The Downsides of Communication App Overload
First, let’s establish why it’s generally a bad thing to be overloaded with different communication apps.
- Lost messages. Someone sends you an instant message on some third-party app. They later email you something different. Now you need to recall the information from the first message. Will you have to sort through multiple platforms to remember when it was sent? This is a simple and straightforward example, but over time, things get ridiculously complex, and messages get lost or unintentionally ignored.
- Notification hell.If you have notifications turned on, you’re probably going to get notifications from a wide variety of different apps, on an almost constant basis. In addition to being distracting (and ruining your productivity), notifications increase your perception of stress, making you more anxious in the process.
- Purpose confusion.It’s also possible to misuse platforms when you’re juggling too many at once. If you need to get someone’s attention as soon as possible, should you send them an email? A text? A call? Some combination of these? The hesitation and resulting complication can interfere with your ability to work productively.
So what measures can you take to ensure you’re using your apps effectively, without compromising your own sanity in the process?
Reduce or Eliminate Notifications
Your first job is to eliminate notifications altogether, if you can. Otherwise, you can reduce their frequency by selectively toggling which apps send notifications (and how they send notifications). This way, you can segregate your apps into those worthy of your immediate attention and those that can be checked only at your leisure.

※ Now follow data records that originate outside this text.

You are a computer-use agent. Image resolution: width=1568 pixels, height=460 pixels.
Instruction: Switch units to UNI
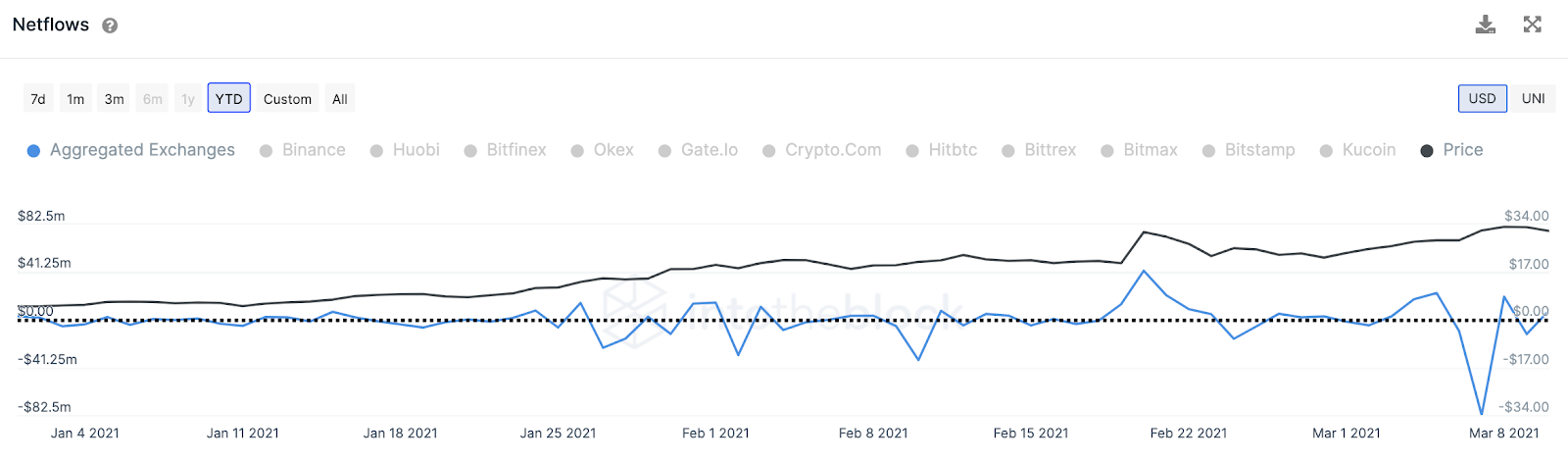1533,98
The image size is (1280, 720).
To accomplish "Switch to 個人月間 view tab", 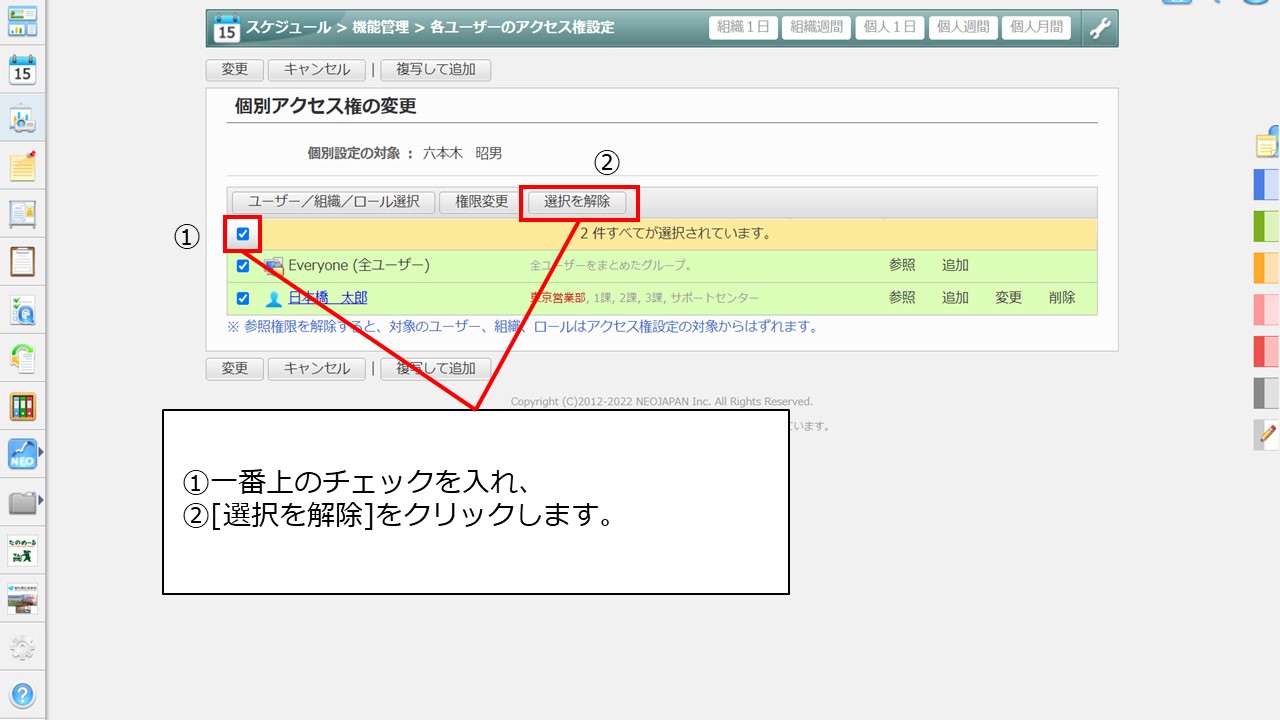I will 1036,28.
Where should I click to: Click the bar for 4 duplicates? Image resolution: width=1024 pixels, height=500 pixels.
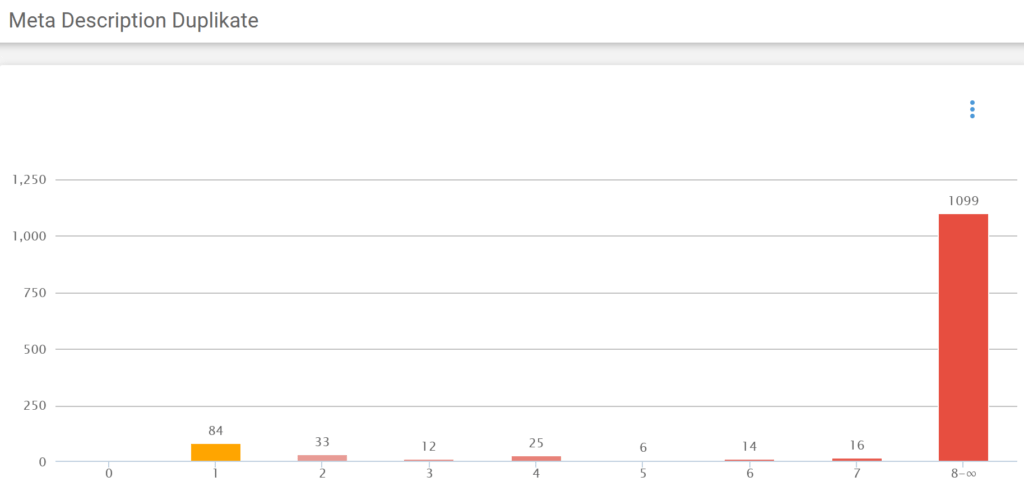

There are a few interesting effects to consider here. Downstream, this is going to reduce your communication-related stress, and allow you to focus more on other tasks. Additionally, this will subtly “funnel" people to your preferred communication apps; if you respond immediately only on certain platforms, people will be more likely to use those platforms in the future.

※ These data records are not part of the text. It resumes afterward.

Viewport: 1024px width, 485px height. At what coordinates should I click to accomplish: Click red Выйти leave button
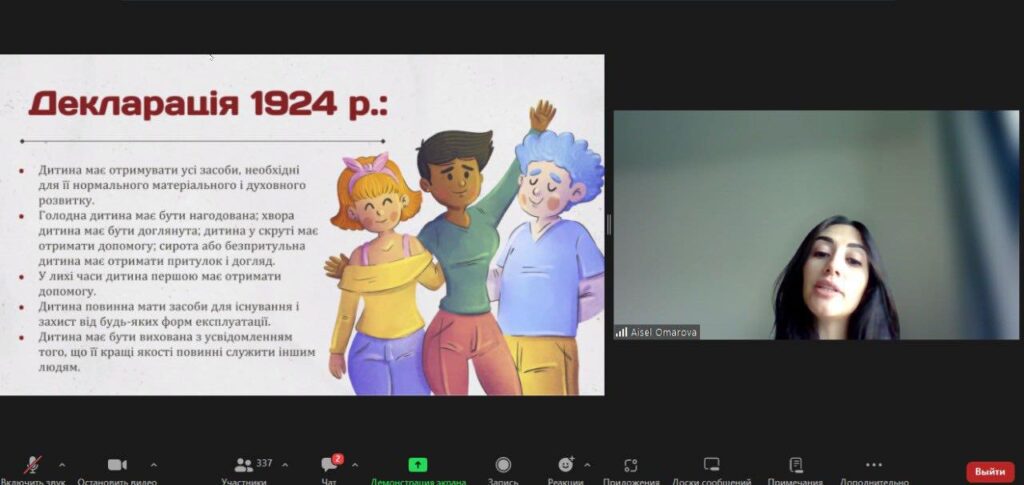pos(989,471)
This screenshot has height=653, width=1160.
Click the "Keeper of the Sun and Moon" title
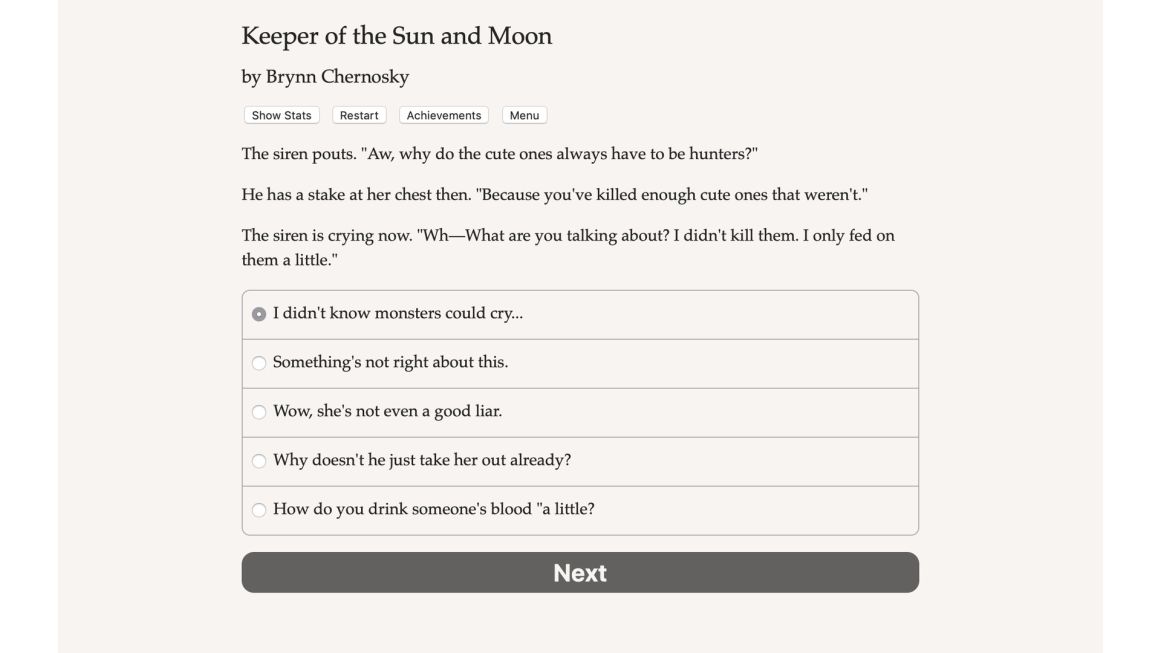(397, 36)
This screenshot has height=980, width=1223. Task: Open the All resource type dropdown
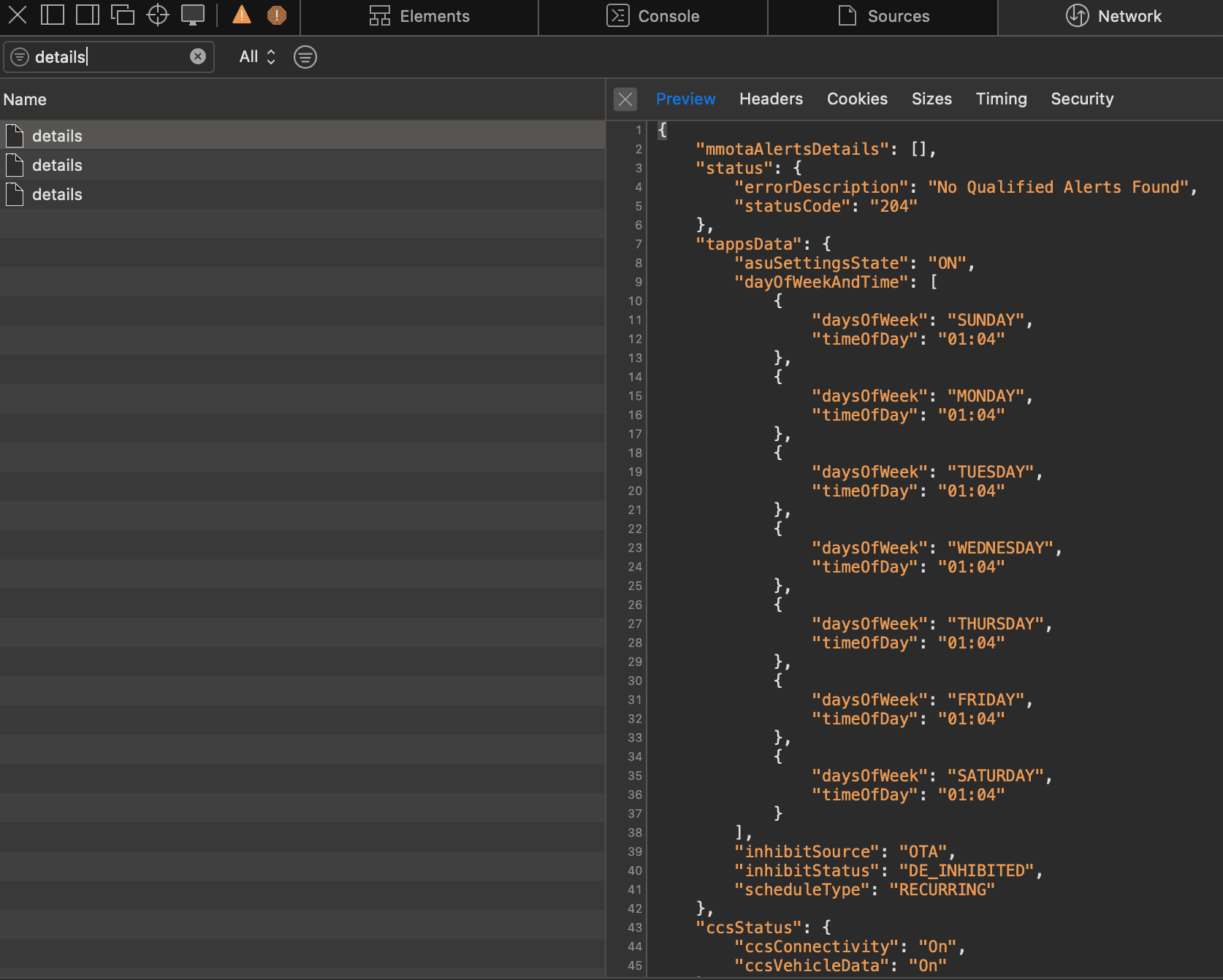257,57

Understand the Strengths, Weaknesses, and Context for Each App
Next, work on understanding the real strengths, weaknesses, and proper context for each app. Start with the platforms you’re most familiar with, and work your way to the new apps your coworkers or family members told you to download.
For example, these days, an unannounced phone call is usually a sign of an emergency or bad news. A text message is great for communicating a quick idea, or one that needs a quick response. An email is good for lengthier statements or short dialogues. But if you’re managing a conversation, you’ll want a group chat or a conference call.

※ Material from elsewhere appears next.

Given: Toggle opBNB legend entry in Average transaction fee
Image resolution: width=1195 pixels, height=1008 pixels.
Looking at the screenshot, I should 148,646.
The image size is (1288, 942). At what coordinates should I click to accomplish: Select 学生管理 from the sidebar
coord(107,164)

Eventually, you’ll get to apps or platforms that have overlapping functions. For example, you may have a communication app that offers some of the same advantages as platforms you’re already using. If and when you find these redundancies, consider deleting the extraneous apps altogether.
Otherwise, get familiar with the “right" context for each app, and hold yourself to those standards.
Leave Group Conversations
Group conversations may seem like a great way to get lots of people on the same page on a given topic, but they often grow too complex or overburdened with activity to be sustainable. Review the email threads, group chats, and other modes of mass messaging that might be holding you back with too many notifications or threads that have spiraled out of control. Leave or delete the ones that are no longer productive.
Streamline and Funnel
Finally, find ways to streamline and/or funnel your communications to a smaller number of “core" communication apps. As a simple example, you can set yourself up to receive email notifications whenever a significant event takes place in your project management or team chat platform; this way, you can exclusively check email and still avoid missing out on important developments. You can also work to corral your team onto a selection of platforms of your choosing—though you might face resistance if you’re not in a leadership position.
To an extent, more communication apps are a good thing—they give us more options and more flexibility in how we reach out to others. But they can also be problematic unless you use these strategies to get them under control.